Ariza has a dual practice, focussing on sculpture, typically using clay, and producing happenings. Throughout all of her work, the artist aims to combat the self-described “BLAH”, seeking to address the lack of truthfulness in human communication.

For the Biennale she presents Murmuri. “I decided to put myself in the hands of the clay and a potter’s wheel for several months to shape murmurs, one by one, none of them the same, and listen to them,” she says. “Clay has a voice and talks to us. I listen to it, to them. You are one; it is the other. We are all represented in it… My intention is that each murmur should resonate with the world through the Venetian experience. Everything is very simple, like the wheel that turns.”

Eve Ariza
Eve Ariza

Nigeria, Peju Alatise

This will mark the first year for Nigeria at the Venice Biennale, and they address their new inclusion within the event with the title How About Now?. As mentioned in their official description of the exhibition of their wider recognition within the art world: “There’s arguably no fitting reflection of our nation’s cultural progeny.”

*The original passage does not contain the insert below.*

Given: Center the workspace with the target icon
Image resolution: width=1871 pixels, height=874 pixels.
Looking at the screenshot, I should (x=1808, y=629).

For their debut, the Nigerian Pavilion will show the work of three different artists, including Peju Alatise. The artist is primarily known as a sculptor who addresses the role of women in society, and she is also a poet and writer. The life-sized human sculptures which comprise her Flying Girls at the Biennale addresses the life of child housemaids in Lagos and imagines a safer future.

New Zealand, Lisa Reihana

Reihana has a materially wide-reaching practice which includes live-action, costume, photography, film and sound.

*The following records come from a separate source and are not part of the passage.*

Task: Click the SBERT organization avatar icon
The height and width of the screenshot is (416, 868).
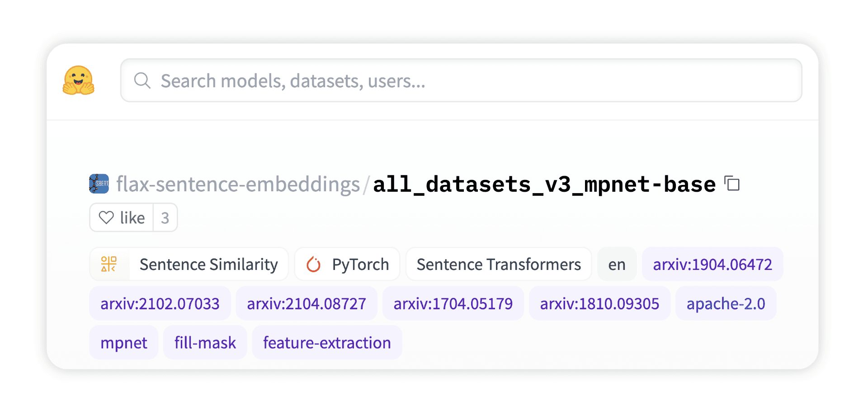Action: [99, 184]
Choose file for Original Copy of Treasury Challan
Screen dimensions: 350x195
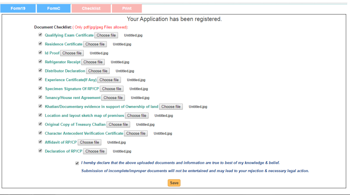pos(118,125)
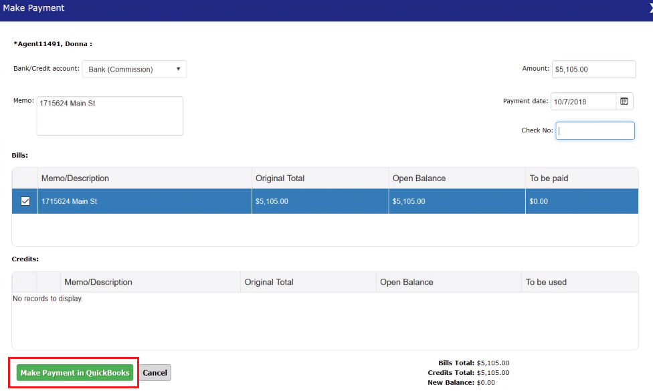653x391 pixels.
Task: Click Credits table Memo/Description header
Action: pyautogui.click(x=98, y=282)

In Lisa Reihana: Emissaries the artist presents multiple pieces, the most prominent of which is 2015-17 panoramic video work in Pursuit of Venus [infected] which reimagines Les Sauvages De La Mer Pacifique (the French scenic wallpaper from 1804) with the use of digital technology, seen through Pacific eyes. The narrative moves from the real to the fictional, touching on known moments as well as invented stories, and includes dance and cultural ceremonies which represent a range of people from New Zealand and the Pacific.

Captain James Cook and his John Shelton clock – Lisa Reihana, detail in Pursuit of Venus [infected] 2015–17 Ultra HD video, colour, sound, 64 min.

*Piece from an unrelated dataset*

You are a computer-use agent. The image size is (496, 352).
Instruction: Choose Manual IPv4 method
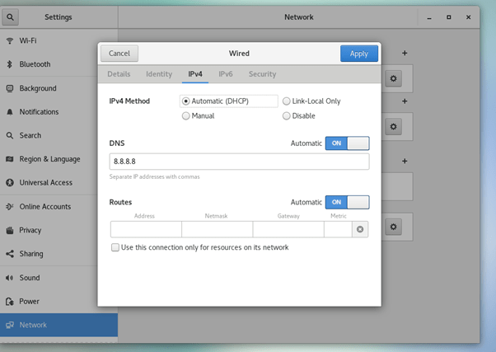[185, 116]
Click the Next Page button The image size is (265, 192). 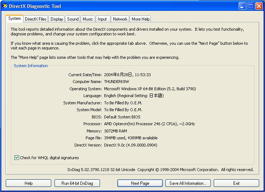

South Africa, Candice Breitz

After a potent opening at KOW during Gallery Weekend Berlin—Love Story, a large video installation which explores the refugee crisis and the roots of empathy from multiple locations—Candice Breitz shows alongside Mohau Modisakeng at South Africa’s pavilion, addressing the idea of selfhood within a global world that continues to marginalize many. The work of the two artists is placed here in dialogue.

“Breitz’s photographs and multi-channel video installations offer nuanced studies of the structure of identity under global capitalism,” says one of the pavilion’s curators Lucy MacGarry, “while Modisakeng employs a highly personal language to express ideas about his own identity and the body.”

Candice Breitz, Stills from Treatment, 2013, Dual-Channel Installation: 2 Hard Drives Duration: 9 minutes, 11 seconds Commissioned by Toronto International Film Festival 2013 Courtesy: Goodman Gallery, Kaufmann Repetto + KOW Berlin 4. Candice
Candice Breitz by Till Cremer

Australia, Tracey Moffatt

Tracey Moffatt is most recognized for her film and video work, which often moves into documentary. Since graduating in the early eighties, the social and cultural understanding of Aboriginal people in Australia has been a focus for the artist, and the human being and life is typically front and centre of her work.

For the Biennale, the artist presents MY HORIZON, which comprises two new large-scale photographic series–Body Remembers and Passage–and two new film works–Vigil and The White Ghosts–which contain constructed narratives. “I have taken my camera into unknown locations and created photo-dramas,” Moffatt says of the exhibition. “My stories meld fiction, fact and some aspects of my family history. MY HORIZON can represent a yearning for escape to another place.”